“Tell me that fact.”
“I cannot. But, on my honor, if I did you would not want to marry me. You would leave me on the street and never return.” Her face, now grave and earnest, was lifted fearlessly and her eyes met his in sincerity. His dumb distress touched her. Her color deepened a little—the passing of a thought. The light of battle flashed in his brown eyes.
“Here is the limit you set—Madison Square. Here is my answer: The only fact I recognize is, you have stepped into my life; you are my woman. Beautiful, come with me to the City Hall for a license, and then to the minister. Yonder is a taxi. I love you—I’d just as lieve marry you out of the street as out of a palace!” He drew a thin circlet of gold from his finger. “Here is my mother’s wedding ring, almost her sole legacy to me. It goes with my faith that you are the kind of woman she was!” Mist was in the eyes, turned suddenly away, and then back to him. Her face glowed with an almost unearthly light and beauty. She reached out, took the ring, kissed it and handed it back.

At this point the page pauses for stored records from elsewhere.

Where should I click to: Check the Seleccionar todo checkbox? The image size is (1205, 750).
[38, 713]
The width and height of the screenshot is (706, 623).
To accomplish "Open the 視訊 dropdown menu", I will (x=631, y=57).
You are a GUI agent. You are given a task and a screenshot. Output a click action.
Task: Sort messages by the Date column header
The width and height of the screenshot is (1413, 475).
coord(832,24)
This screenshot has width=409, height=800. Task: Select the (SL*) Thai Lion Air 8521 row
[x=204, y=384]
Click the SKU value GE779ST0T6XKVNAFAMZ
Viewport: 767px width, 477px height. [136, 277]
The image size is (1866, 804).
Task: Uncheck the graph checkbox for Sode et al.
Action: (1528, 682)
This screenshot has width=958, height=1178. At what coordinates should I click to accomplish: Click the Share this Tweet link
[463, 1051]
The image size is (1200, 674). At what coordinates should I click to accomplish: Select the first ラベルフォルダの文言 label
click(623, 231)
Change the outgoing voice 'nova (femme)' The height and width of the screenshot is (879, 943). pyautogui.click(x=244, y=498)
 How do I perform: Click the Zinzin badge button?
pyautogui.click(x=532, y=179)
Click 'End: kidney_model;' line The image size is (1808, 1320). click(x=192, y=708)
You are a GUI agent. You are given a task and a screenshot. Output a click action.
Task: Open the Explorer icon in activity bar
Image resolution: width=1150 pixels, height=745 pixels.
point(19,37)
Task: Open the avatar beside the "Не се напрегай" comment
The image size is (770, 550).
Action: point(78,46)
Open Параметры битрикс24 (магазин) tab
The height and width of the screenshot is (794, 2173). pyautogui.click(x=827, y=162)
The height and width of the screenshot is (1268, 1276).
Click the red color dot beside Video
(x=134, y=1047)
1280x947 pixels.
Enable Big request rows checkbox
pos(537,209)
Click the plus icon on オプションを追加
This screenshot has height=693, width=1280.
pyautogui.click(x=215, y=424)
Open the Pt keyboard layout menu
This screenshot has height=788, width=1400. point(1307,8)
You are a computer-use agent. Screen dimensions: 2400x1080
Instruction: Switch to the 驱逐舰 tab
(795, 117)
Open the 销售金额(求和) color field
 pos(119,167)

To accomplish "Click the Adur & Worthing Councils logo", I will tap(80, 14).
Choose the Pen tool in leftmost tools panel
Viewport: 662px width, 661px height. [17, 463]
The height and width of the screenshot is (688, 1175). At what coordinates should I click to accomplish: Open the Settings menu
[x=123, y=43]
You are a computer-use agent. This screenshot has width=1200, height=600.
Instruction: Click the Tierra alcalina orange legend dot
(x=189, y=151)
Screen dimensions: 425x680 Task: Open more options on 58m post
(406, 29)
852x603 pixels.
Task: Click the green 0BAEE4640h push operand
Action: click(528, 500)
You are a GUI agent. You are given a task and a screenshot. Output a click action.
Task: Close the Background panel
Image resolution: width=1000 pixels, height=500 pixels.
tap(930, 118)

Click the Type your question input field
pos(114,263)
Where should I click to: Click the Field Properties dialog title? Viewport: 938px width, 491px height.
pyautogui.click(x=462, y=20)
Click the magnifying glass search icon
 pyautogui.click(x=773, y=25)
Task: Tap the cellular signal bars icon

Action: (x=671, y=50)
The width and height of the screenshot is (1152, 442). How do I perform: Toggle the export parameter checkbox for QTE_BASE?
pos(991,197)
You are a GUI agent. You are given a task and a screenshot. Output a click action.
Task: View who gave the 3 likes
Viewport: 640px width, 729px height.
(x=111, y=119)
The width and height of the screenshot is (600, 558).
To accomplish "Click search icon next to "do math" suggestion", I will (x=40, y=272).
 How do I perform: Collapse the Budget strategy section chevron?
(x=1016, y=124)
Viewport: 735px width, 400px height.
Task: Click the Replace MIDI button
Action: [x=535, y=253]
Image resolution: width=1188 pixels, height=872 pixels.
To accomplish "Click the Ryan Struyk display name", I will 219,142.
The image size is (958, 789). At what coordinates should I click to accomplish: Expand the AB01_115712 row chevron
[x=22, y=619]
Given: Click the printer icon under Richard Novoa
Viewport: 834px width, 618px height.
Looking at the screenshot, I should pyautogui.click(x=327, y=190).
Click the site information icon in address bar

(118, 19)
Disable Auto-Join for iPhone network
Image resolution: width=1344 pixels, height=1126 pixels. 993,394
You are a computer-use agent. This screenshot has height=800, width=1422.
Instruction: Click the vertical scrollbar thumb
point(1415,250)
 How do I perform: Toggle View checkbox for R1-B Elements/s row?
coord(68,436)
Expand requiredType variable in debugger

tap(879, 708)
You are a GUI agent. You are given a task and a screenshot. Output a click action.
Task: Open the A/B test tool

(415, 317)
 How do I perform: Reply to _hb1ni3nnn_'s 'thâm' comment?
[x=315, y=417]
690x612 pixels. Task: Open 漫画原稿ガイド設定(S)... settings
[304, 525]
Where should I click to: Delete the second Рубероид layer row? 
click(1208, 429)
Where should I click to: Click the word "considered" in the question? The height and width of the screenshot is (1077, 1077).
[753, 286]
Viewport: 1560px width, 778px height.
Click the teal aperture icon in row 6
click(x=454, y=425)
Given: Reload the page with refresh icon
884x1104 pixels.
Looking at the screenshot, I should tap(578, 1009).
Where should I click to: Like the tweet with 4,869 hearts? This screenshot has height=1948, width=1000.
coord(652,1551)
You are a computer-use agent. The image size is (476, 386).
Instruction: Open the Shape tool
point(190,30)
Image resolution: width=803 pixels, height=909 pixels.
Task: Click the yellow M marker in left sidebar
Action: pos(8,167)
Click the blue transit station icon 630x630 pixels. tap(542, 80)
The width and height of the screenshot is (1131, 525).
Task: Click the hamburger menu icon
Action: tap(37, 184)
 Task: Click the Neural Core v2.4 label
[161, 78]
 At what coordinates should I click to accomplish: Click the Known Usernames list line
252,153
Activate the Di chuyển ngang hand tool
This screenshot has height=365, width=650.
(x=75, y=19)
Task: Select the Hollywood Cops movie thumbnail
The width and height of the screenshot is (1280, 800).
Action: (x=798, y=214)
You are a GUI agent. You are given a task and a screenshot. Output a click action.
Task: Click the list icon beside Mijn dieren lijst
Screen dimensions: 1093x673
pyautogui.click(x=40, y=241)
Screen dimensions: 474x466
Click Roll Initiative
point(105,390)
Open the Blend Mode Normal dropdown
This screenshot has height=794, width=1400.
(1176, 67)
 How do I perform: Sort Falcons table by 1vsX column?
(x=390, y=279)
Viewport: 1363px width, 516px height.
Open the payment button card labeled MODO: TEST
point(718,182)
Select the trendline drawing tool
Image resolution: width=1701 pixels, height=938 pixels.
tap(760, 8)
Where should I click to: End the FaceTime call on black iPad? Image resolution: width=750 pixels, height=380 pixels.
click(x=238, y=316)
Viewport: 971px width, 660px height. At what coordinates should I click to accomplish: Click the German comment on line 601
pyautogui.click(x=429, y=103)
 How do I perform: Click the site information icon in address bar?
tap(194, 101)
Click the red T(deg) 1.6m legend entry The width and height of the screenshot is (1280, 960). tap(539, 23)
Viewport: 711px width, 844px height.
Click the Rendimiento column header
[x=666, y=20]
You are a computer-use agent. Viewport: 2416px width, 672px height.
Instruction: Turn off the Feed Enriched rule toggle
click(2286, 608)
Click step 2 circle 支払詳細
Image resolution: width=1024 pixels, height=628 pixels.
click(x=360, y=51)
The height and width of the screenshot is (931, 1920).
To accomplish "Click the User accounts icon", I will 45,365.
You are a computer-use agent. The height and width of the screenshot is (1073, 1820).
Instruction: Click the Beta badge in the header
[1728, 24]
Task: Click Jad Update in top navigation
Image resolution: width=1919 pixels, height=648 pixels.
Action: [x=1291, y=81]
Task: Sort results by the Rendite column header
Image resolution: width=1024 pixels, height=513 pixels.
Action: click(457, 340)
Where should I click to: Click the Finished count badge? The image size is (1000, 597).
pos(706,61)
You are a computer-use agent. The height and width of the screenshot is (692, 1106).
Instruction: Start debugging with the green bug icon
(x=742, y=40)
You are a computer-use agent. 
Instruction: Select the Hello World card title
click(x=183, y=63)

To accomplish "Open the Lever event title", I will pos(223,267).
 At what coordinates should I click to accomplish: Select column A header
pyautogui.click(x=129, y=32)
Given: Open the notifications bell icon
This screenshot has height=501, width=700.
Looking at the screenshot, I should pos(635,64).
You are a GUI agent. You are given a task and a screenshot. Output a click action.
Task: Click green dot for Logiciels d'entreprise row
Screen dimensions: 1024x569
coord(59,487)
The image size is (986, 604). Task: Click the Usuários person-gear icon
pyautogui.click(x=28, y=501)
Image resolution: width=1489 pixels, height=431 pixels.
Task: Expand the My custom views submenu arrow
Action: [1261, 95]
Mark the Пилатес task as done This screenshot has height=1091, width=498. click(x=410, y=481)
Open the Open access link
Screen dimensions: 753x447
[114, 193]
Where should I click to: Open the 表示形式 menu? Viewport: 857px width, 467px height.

“With reverence,” she said tenderly, “but I cannot wear it. There is a reason why I can not. It’s not for me now. You’ll know some day.” Mystified, he stood silently watching her face. And then:
“You’ll see me again soon, won’t you?”
“Perhaps. But I am not always free. I shall have to pick a time. Now, you go back, please. I must go on. But wait—I—I want to thank you for that faith. It is the most beautiful thing I have ever known. It would not be hard to learn to love such a—boy.”
She smiled divinely. “Goodbye!”
One of them looked back, after the parting. The psychologists know which.
Chapter IV
FOUR days of suffering registered on the Southerner. In the hours when he should have been sleeping, he picked at the meshes that held him. It was true that he seemed to have always been conscious of this girl whose vivid beauty now enslaved him. (These artists have wider worlds than the common run of humans.) But what fact had she in mind which, if revealed, would make his love impossible? Who and what was she? He gathered the threads of evidence: her time was not her own; she was, by her own admission, or so he construed it, penniless; he had met her when offices were discharging stenographers for the day, and shop girls were beginning to start homeward; when she left him, she went in the direction of the theater district. But why shouldn’t he marry a stenographer, or an actress, or a shop girl? Or even a model or manicurist or a lady’s maid, if she were square? What had her occupation to do with his happiness?